Date: 2006-10-14 11:34 pm (UTC)
A few years ago, our provincial government "downloaded" social services (read: welfare) to the cities, with the exact same rhetoric behind it as you just expressed. It turned out to be a disaster. The big cities, like Hamilton, have much lower costs of living than neighbouring small towns, so when people are down-and-out, they immediately move into the poorer areas of the nearest big city. The tax base of the city is not big enough to support the influx, so taxes within the city get raised to compensate. The upshot of it is that I'm paying more property taxes on my $100 000 home than a friend of mine in a neighbouring community pays on her $200 000 home, and I'm not getting as many services for it. Before the download, the system was administered by the provincial government, who sent the funds needed to each municipality according to their need. The same thing has happened in many parts of the U.S. in school district funding. The districts are too small to spread out the funding effectively. This isn't to say it has to be federal, but it should at least be statewide to account for those disparities.

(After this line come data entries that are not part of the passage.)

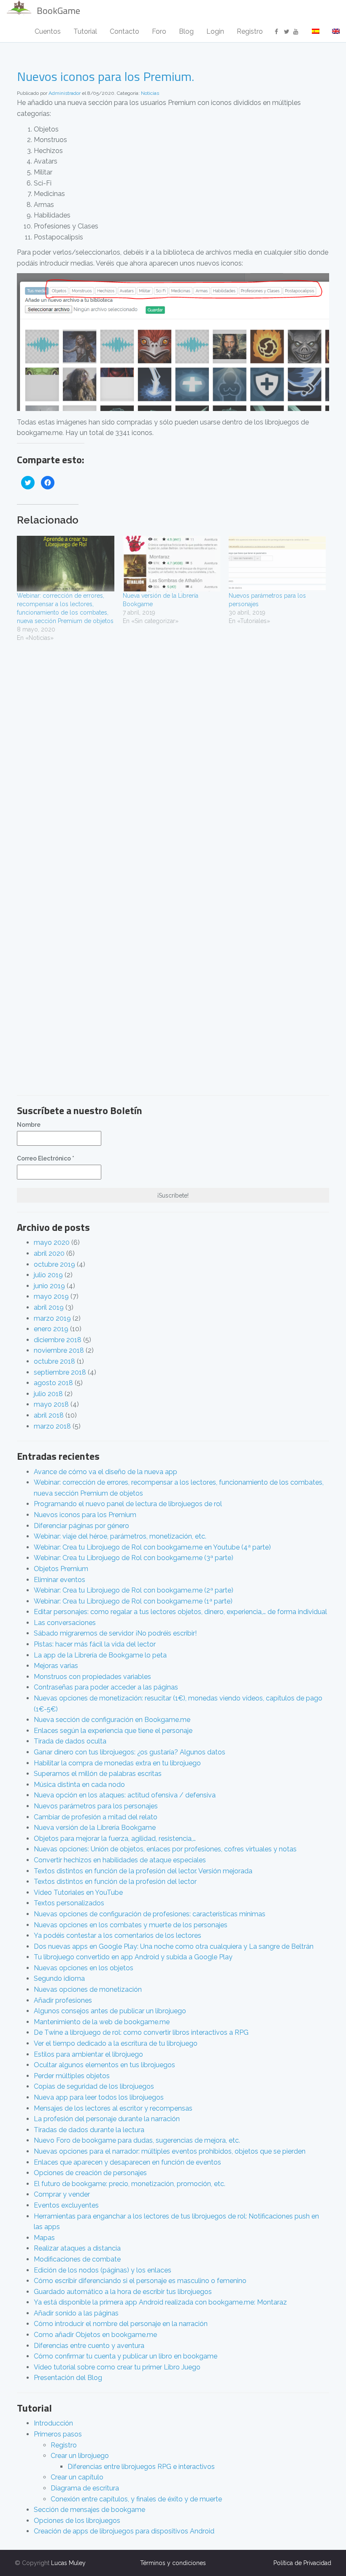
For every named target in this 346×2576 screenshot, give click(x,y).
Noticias (150, 93)
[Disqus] (173, 759)
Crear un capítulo (77, 2477)
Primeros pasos (58, 2434)
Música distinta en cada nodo (79, 1785)
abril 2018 (49, 1415)
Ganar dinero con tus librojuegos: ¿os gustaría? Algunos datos (129, 1752)
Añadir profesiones (63, 2000)
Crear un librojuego (80, 2456)
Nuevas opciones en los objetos (83, 1968)
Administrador (65, 93)
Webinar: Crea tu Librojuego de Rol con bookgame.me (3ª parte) (133, 1558)
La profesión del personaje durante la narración (107, 2119)
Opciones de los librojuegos (77, 2521)
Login (215, 31)
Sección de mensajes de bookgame (89, 2510)
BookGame (58, 10)
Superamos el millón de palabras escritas (98, 1774)
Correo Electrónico (45, 1158)
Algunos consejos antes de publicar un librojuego (110, 2011)
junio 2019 (49, 1286)
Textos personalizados (69, 1903)
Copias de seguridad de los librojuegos (94, 2086)
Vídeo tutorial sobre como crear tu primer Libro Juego (117, 2367)
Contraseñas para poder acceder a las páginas (106, 1687)
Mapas (44, 2238)
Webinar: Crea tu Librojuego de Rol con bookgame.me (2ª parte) (133, 1590)
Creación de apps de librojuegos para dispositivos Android (124, 2531)
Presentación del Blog (68, 2378)
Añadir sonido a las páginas (76, 2313)
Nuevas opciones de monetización (88, 1989)
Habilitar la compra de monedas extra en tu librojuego (117, 1763)
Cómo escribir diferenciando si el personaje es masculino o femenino (140, 2281)
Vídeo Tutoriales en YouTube (78, 1892)
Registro (250, 31)
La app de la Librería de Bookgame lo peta (100, 1655)
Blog (186, 31)
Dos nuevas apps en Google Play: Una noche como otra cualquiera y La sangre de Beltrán (174, 1946)
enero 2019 (51, 1329)
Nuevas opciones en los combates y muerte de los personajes (130, 1925)
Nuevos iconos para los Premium (85, 1515)
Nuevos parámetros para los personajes (96, 1806)
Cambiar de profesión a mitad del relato (95, 1817)
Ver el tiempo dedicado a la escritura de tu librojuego (115, 2043)
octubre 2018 (54, 1361)
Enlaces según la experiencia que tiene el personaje (113, 1731)
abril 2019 (49, 1307)
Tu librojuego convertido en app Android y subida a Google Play (133, 1957)
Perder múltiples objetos (72, 2076)
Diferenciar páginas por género (81, 1526)
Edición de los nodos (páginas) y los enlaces (102, 2270)
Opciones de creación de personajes (90, 2173)
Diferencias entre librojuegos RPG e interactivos (141, 2467)
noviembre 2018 (59, 1350)
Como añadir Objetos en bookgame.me (95, 2335)
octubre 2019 (54, 1264)
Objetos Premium (61, 1569)
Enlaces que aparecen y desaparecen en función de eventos (127, 2162)
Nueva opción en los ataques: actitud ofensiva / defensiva (125, 1795)
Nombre (29, 1124)
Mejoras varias (56, 1666)
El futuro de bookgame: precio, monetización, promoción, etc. (129, 2184)
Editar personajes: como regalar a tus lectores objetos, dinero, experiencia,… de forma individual (180, 1612)
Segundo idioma (59, 1978)
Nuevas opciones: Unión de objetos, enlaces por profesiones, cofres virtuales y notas (165, 1849)
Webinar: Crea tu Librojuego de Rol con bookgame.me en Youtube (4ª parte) (152, 1547)
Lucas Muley (68, 2563)
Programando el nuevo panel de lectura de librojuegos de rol (128, 1504)
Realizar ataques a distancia (77, 2248)
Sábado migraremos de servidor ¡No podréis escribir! (115, 1633)
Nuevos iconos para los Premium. (105, 76)
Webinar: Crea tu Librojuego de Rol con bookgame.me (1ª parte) (133, 1601)
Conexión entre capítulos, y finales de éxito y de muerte (136, 2499)
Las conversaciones (65, 1623)
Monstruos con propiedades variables (92, 1677)
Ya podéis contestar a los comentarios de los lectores (117, 1935)
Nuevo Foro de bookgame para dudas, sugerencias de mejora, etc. (137, 2140)
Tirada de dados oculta (70, 1741)
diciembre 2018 (57, 1340)
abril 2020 (49, 1253)
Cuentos (48, 31)
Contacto (124, 31)
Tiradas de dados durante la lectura (89, 2130)
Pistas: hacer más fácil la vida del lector (95, 1644)
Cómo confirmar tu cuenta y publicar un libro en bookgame (125, 2356)
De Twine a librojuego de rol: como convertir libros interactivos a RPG (141, 2032)
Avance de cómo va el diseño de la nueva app (105, 1472)
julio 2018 (48, 1394)
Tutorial (85, 31)
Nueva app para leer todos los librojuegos (99, 2097)
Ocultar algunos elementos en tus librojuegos (104, 2065)
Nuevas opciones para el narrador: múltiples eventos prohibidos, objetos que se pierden (169, 2151)
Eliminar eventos (59, 1580)
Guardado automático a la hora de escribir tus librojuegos (123, 2292)
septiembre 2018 (60, 1372)
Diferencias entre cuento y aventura (89, 2346)
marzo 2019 (52, 1318)
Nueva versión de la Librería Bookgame (95, 1828)
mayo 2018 (51, 1404)
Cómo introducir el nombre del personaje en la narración (121, 2324)
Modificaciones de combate (77, 2259)
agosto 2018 (53, 1383)
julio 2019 (48, 1275)
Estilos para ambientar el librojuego (88, 2054)
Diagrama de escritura (85, 2488)
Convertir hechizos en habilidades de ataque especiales (120, 1860)
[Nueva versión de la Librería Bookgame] (171, 563)
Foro (159, 31)
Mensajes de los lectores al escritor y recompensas (113, 2108)
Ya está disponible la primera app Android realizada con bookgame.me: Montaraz (160, 2302)
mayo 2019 (51, 1296)
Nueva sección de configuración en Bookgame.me (112, 1720)
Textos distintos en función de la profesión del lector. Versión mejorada (143, 1871)
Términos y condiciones (173, 2563)
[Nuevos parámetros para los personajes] (277, 563)
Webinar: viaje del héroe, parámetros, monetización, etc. (120, 1536)
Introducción (53, 2423)
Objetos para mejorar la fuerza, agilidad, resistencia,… (115, 1839)
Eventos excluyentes (66, 2205)
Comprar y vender (62, 2194)
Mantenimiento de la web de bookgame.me (102, 2022)
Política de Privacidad (302, 2563)
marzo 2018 (52, 1426)
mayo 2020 (52, 1242)
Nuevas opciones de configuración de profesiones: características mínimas (149, 1914)
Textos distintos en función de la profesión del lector (115, 1882)
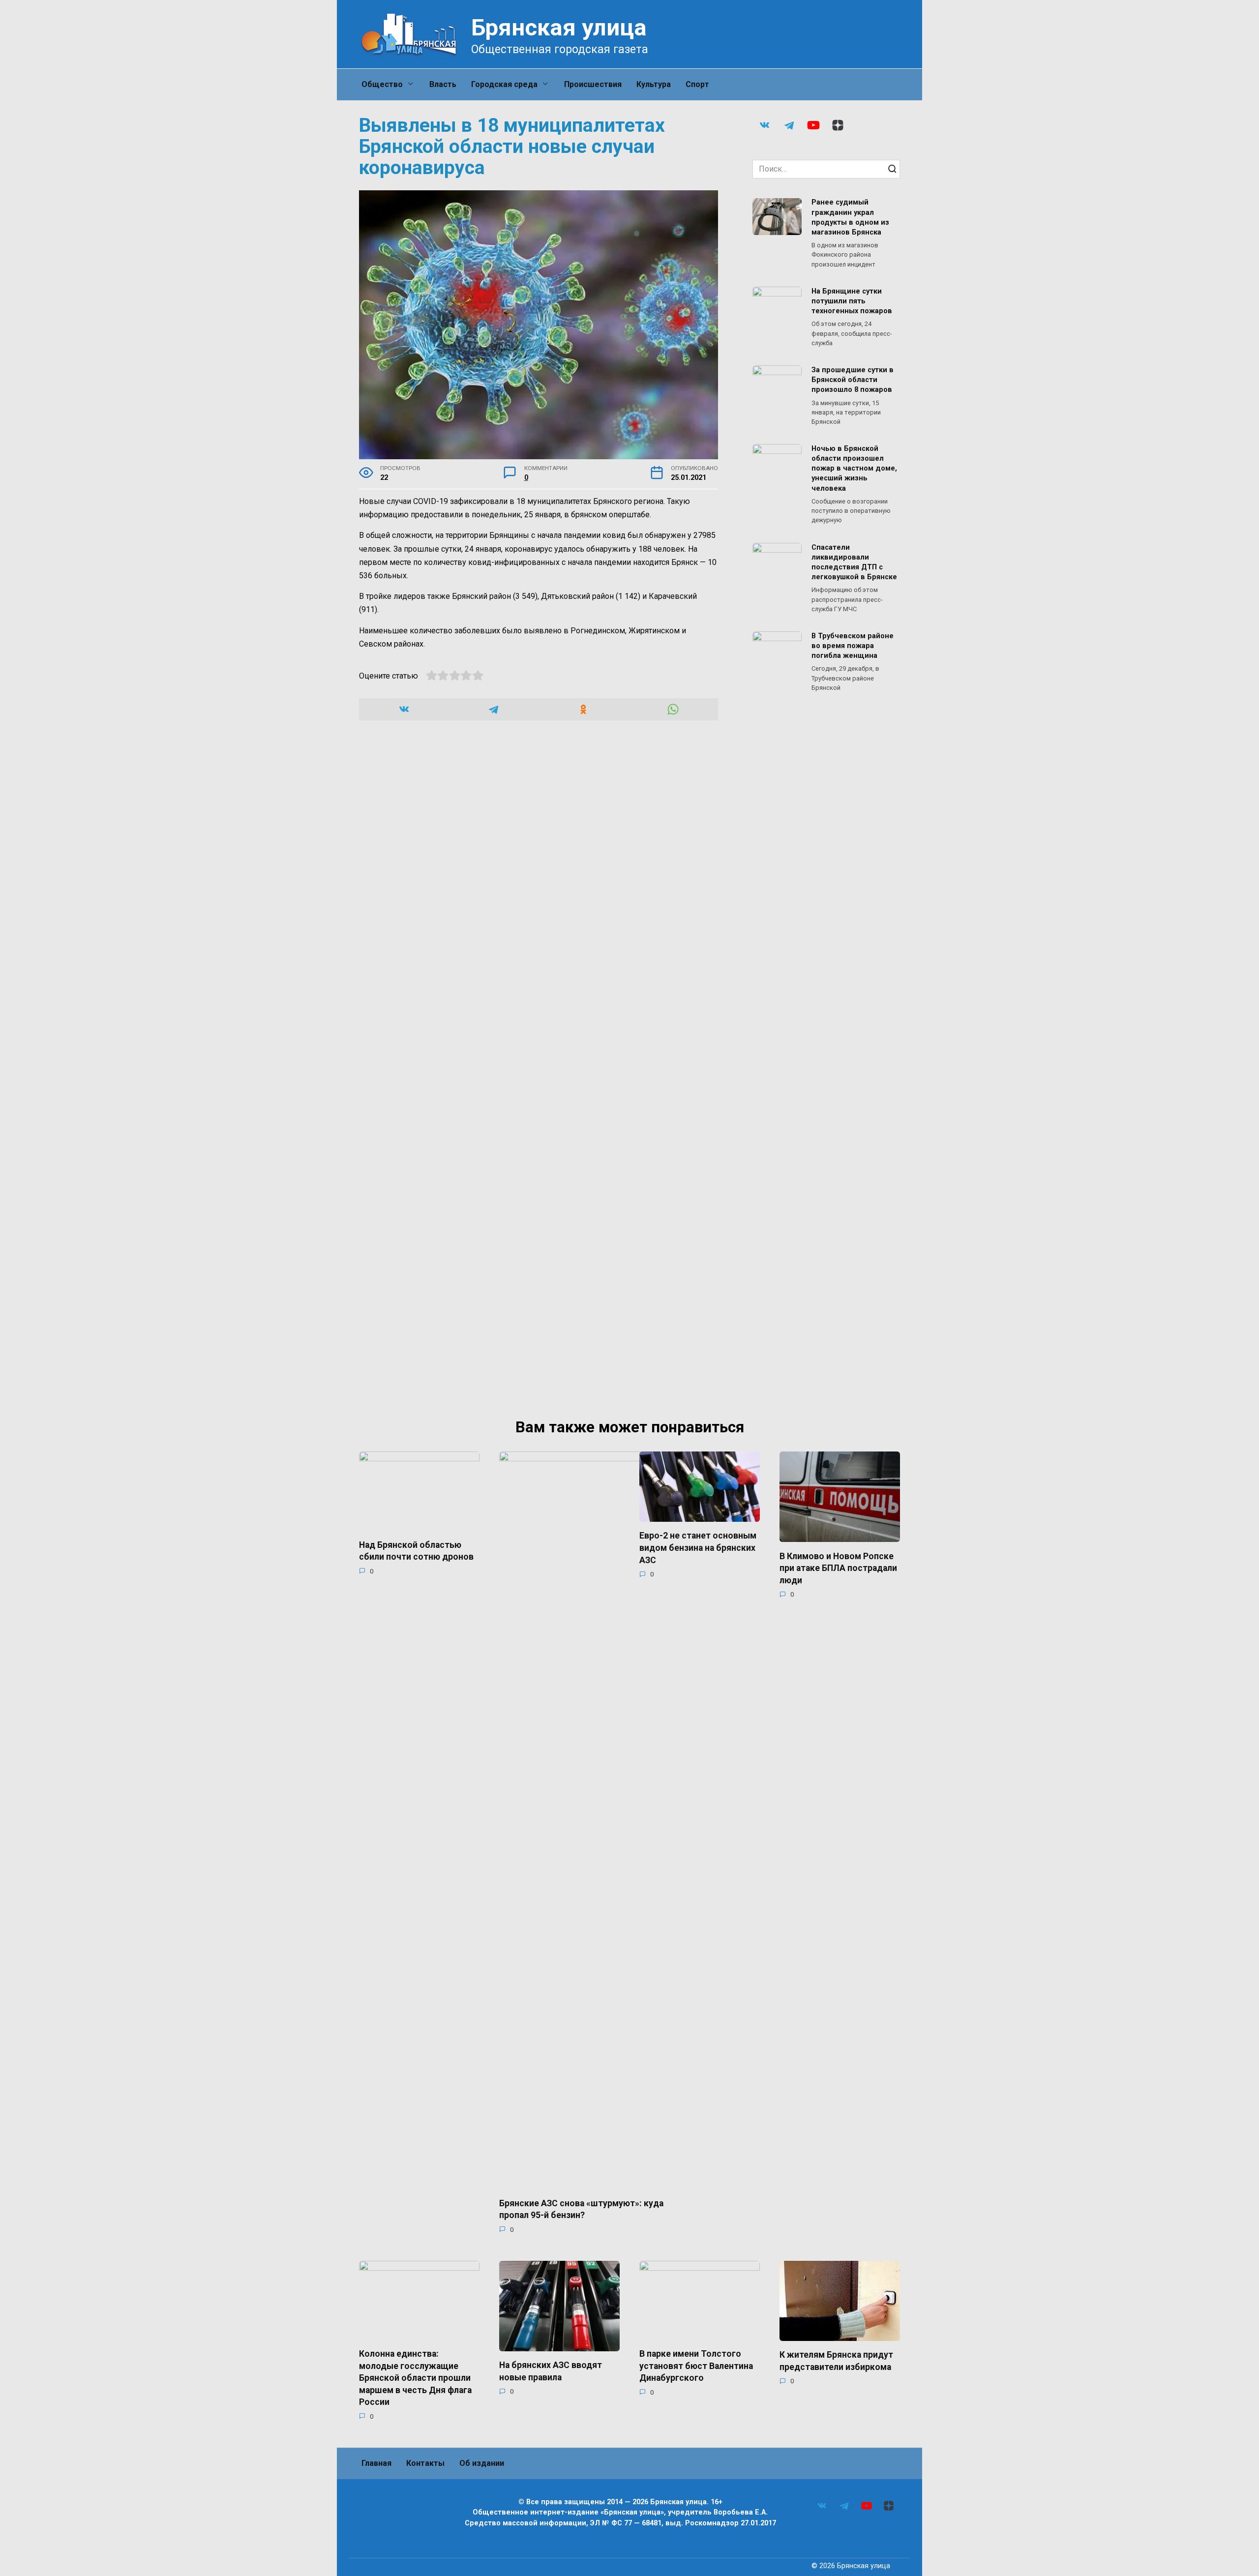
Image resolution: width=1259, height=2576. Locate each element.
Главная (376, 2463)
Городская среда (504, 84)
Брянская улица (559, 27)
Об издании (481, 2463)
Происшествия (593, 84)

The reason it must remain public, IMO, is because of the effect of regular economic downturns on charitable donations. The worse the economy is, the less money is flowing into charities from private sources. So as long as the economy is fine, the charities can do their work, but when more people need it, that's when it dries up. There has to be a failsafe. There are going to be people who abuse the system, but they're very rare compared to the people who feel extremely guilty for their temporary need to leech public monies and would do anything to get off of welfare. (As a teacher in schools in poor neighbourhoods, I've seen a lot of this - people who are dreadfully embarrassed, trying desperately to find a way to work AND pay for childcare AND get their highschool diploma AND navigate the bureaucracy that surrounds the welfare, because heaven forbid they get one cent more than they need to survive. The ones who, at first glance, appear to be abusing the system are usually unemployable - no literacy, no skills, and no jobs that will even look at them.) Frankly, I'd rather have my taxes support a leech or two, than cut off a single family who really needs the help.

I question how much actual fraud exists, and how much people are forced into fraud in order to manage the system. I've heard of people who can't live with the child of the baby they're carrying, because if they're single parents they qualify for medicaid but if they're with someone, his salary plus theirs isn't enough to pay their medical bills. So they lie, live separately or pretend to, and "abuse the system." That's not abuse of the system - it's a broken system.